We raced motored out about 20 miles into the middle of the Gulf Of Mexico because Steve got some spam secret email telling him of the exact spot of where all the Really BIG snapper were hiding.
The ride out was very fast and wet. You could tell Steve was excited... he couldn't get out there fast enough. I was fighting off a sinus infection and a sore back and as luck would have it... started my period that very morning. But my attitude was positive. Steve hooked us all up with our rods and Erin was the first one to catch a snapper.
Erin is an amazing fisher woman. She caught many fish that day. Some had to be thrown back because they weren't big enough but she caught several.
Ted? Well he caught the biggest fish that day. Well actually I caught the biggest fish that day but I'll talk about that in a minute. Teds fish was HUGE!! it only weighed in at 8 lbs but it was enormous and it gave him quite a fight. It was awesome. I was probably 24" long.
And then there was Steve. He was the most excited! He had so many fish on his line that he lost I stopped counting. He did manage to reel a few in but the angst he was feeling every time he lost a BIG one was just a tiny bit funny. He just kept saying " just let this one be 8 1/2 lbs" Just reel in one a little bit bigger than Ted's. He is so funny. He was a good sport and is an amazing fisherman.
And then there's me. When we finally got out to the "secret" fishing spot. There were a dozen other boats within eye shot of where we were.
I immediately began to feel a tiny bit sea sick but Steve and Ted got me all set up and within a minute or two I had something on my hook but it wasn't a snapper. It was so big that I had to put on a belt just to keep my pole in my hands. The line began to spin off the reel faster than I could even try too reel it in. I told Steve that I thought it was a shark or something because I couldn't even get the reel to wind back in. It just kept spinning out to sea. FAST.
My rod bent practically in half. Spinning out.
Then SNAP. My rod snapped in half. Poof! And my fish was gone. Or whatever the Hell it was. It scared the S%$@ out of me!!
From there it was down hill all the way. The adrenaline rush from my shark on my line made me even more sea sick than before and before I knew it I was bent over the side of the boat ( not in a good way) and vomiting my brains out. NOT fun. I also peed my pants because my bladder is a hot mess from birthing my big babies.

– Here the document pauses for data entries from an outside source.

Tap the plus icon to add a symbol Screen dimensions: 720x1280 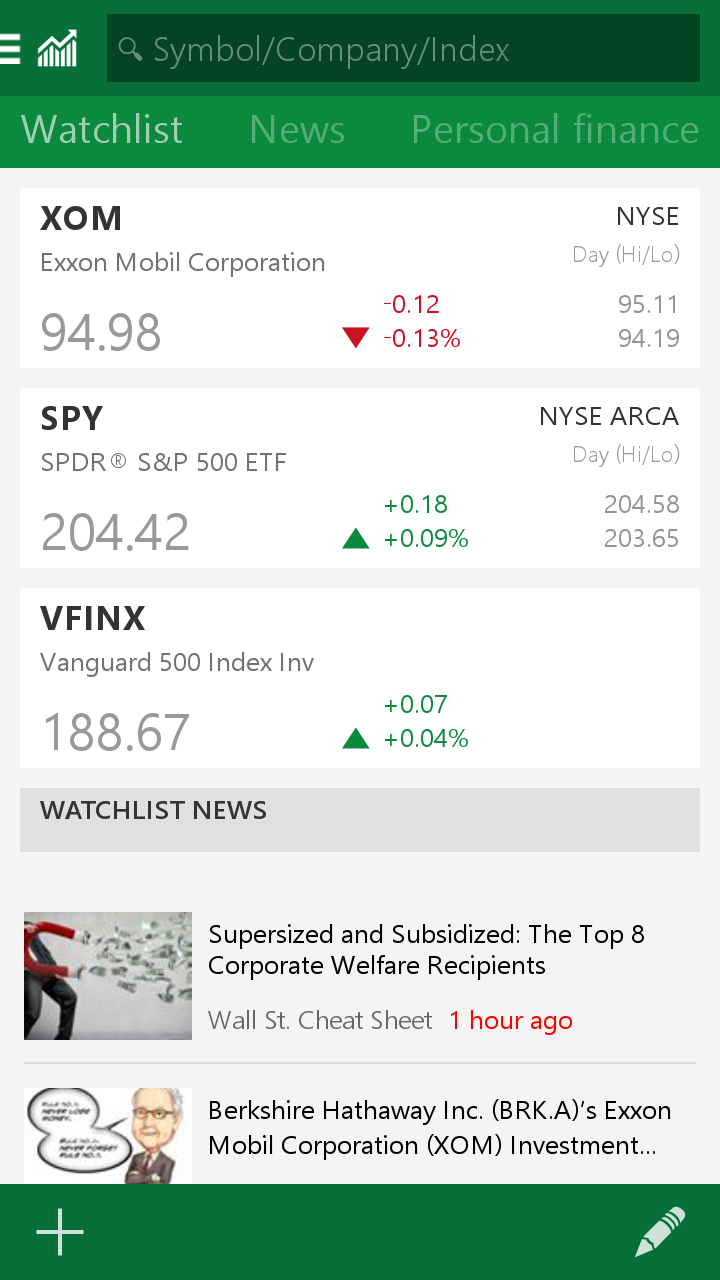(60, 1232)
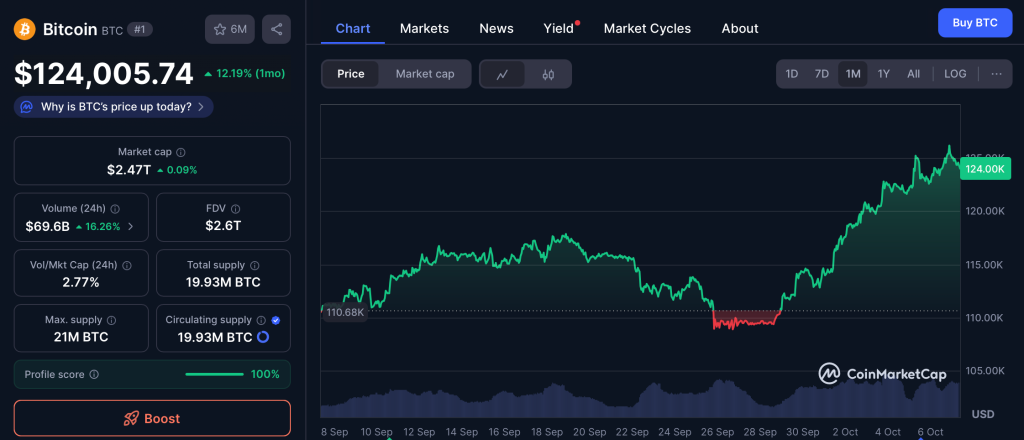Expand the Volume 24h details arrow

tap(131, 226)
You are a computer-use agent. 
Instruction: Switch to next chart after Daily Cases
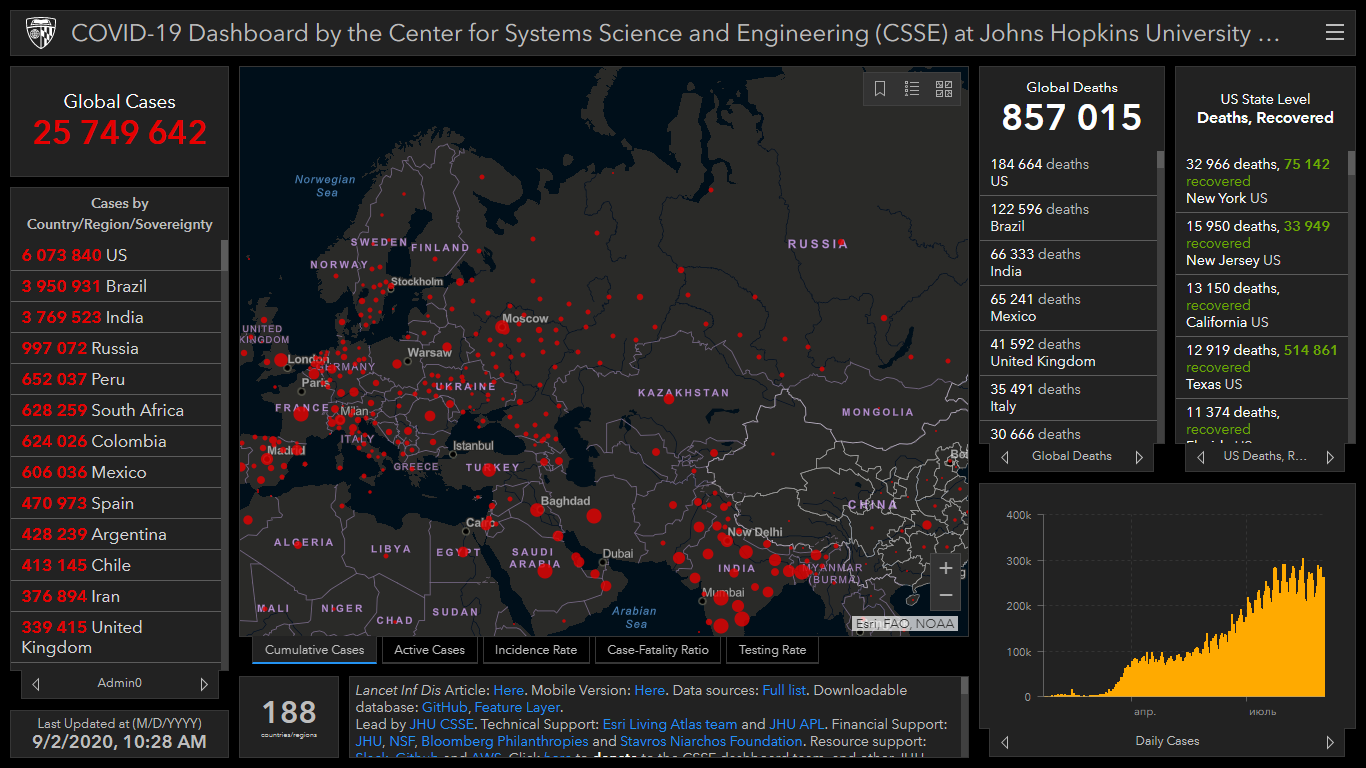point(1330,742)
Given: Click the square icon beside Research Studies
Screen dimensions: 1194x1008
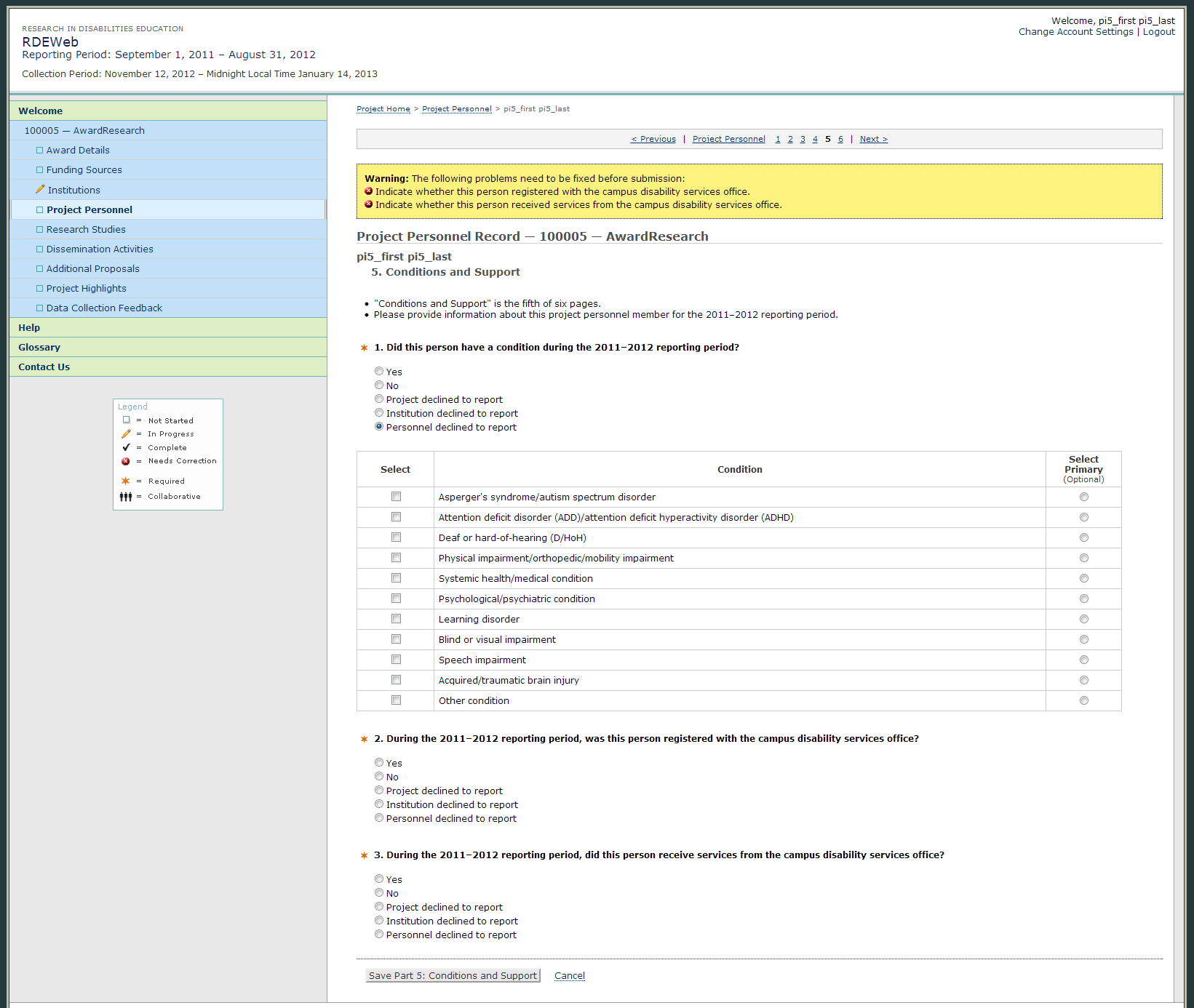Looking at the screenshot, I should pos(40,230).
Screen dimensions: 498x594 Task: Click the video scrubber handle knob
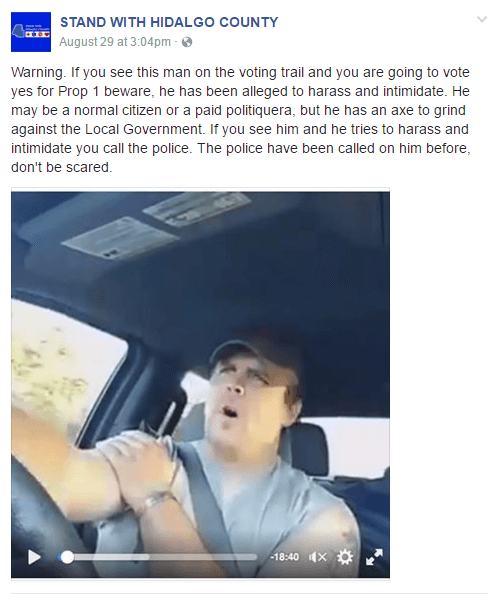click(x=67, y=557)
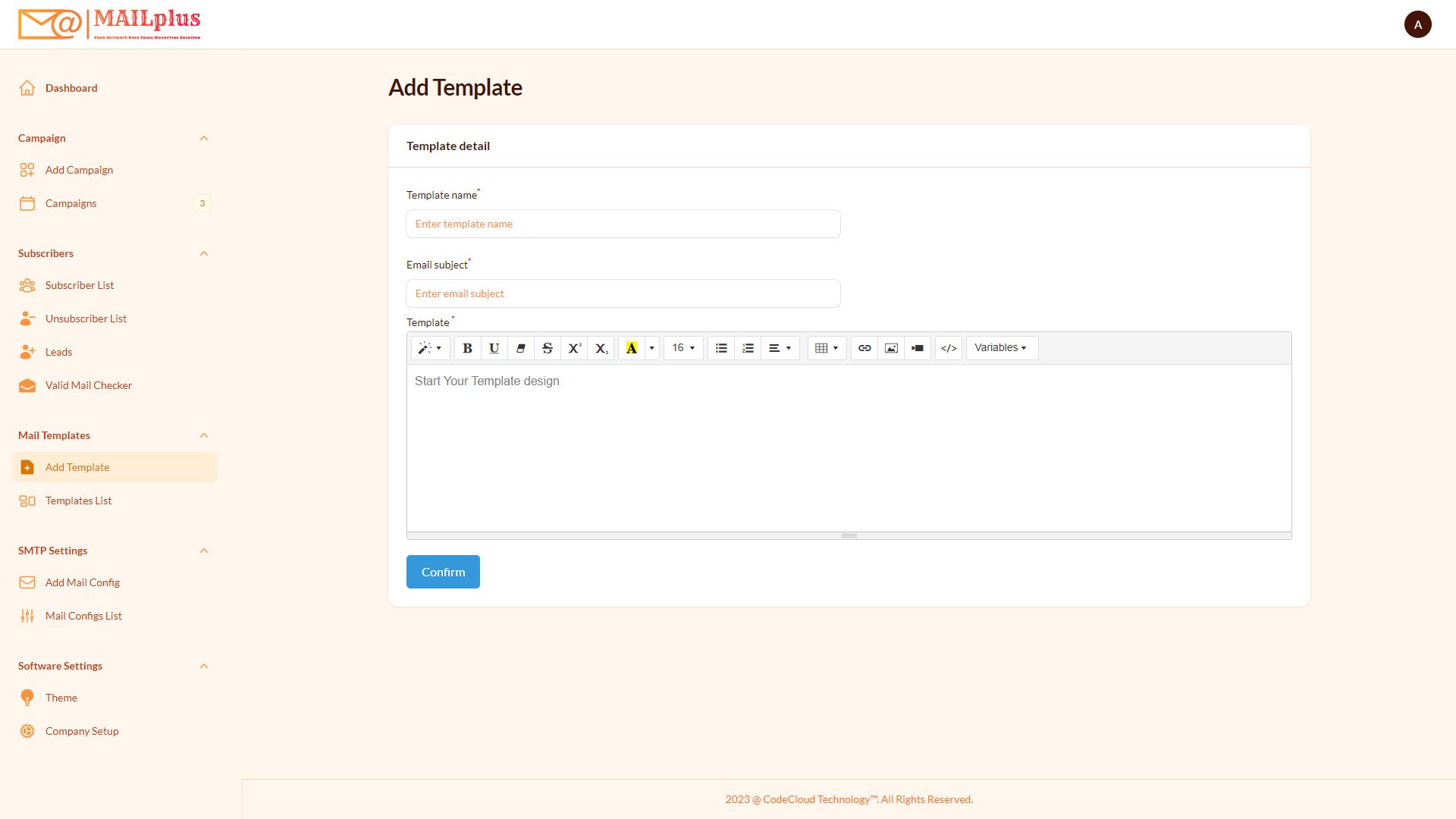Click the eraser remove-format icon
1456x819 pixels.
pos(520,348)
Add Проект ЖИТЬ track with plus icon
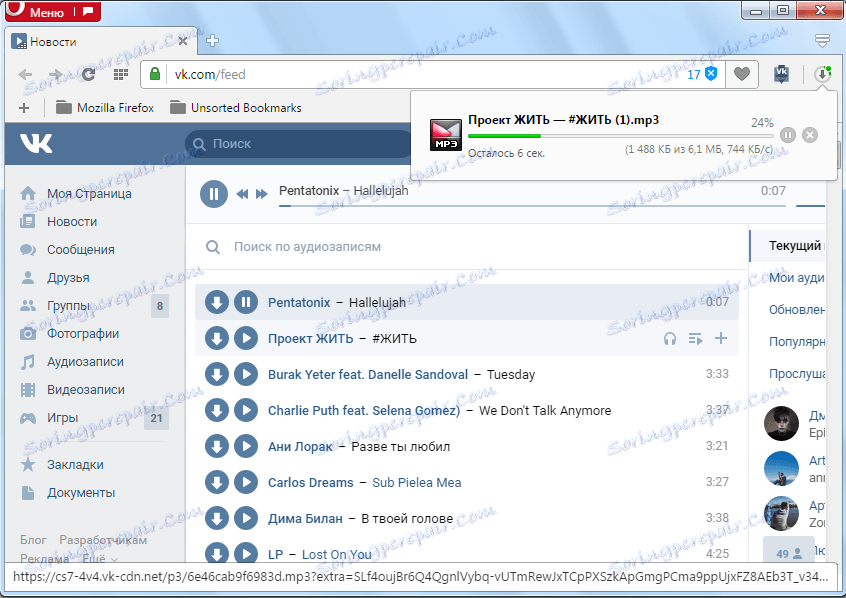This screenshot has height=598, width=846. tap(720, 338)
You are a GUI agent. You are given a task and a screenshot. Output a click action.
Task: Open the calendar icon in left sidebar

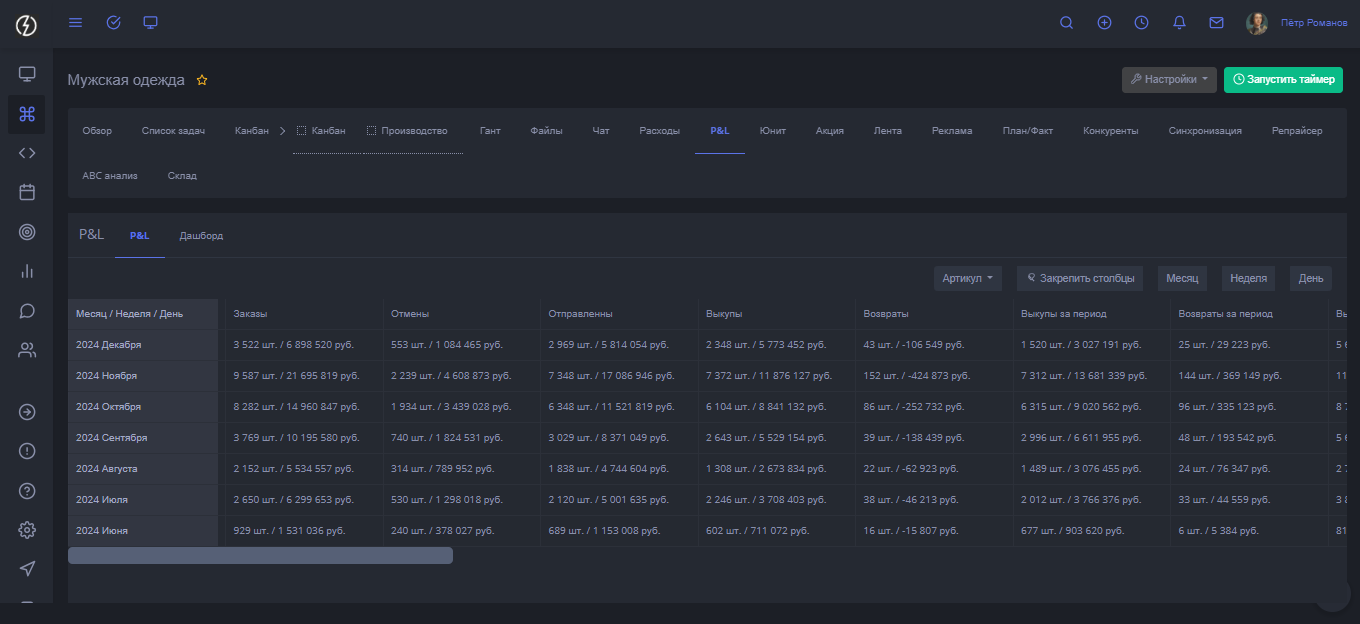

Poor Steve just wanted to catch his quota before we headed back for the harbor so I spent the rest of the day hunched over the side of the boat praying for it to be over.
This isn't me. BUT if I had allowed Ted to snap my picture, this is what you would have seen. Except NOT in a bikini, and with wet pants from my "other" accident.
Remember Dr Jeff the GYNO?? YEP that one from last week at the beach. I'm gonna have him fix my bladder so I don't wet my pants anymore when I vomit.
Remember Dr Jeff the GYNO?? YEP that one from last week at the beach. I'm gonna have him fix my bladder so I don't wet my pants anymore when I vomit.